■ What this task involves
Each line of the data needs to be transcribed exactly.

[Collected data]
· · · · · · ·
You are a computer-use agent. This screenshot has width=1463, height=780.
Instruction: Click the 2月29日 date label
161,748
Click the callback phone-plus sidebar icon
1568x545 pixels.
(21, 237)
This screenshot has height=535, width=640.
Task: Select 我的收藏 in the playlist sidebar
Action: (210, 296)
· · · · · · ·
■ Response area
You are a computer-use agent. This screenshot has width=1463, height=780.
Instruction: Click the 2月29日 date label
161,748
Click the callback phone-plus sidebar icon
1568x545 pixels.
(21, 237)
This screenshot has height=535, width=640.
Task: Select 我的收藏 in the playlist sidebar
Action: (210, 296)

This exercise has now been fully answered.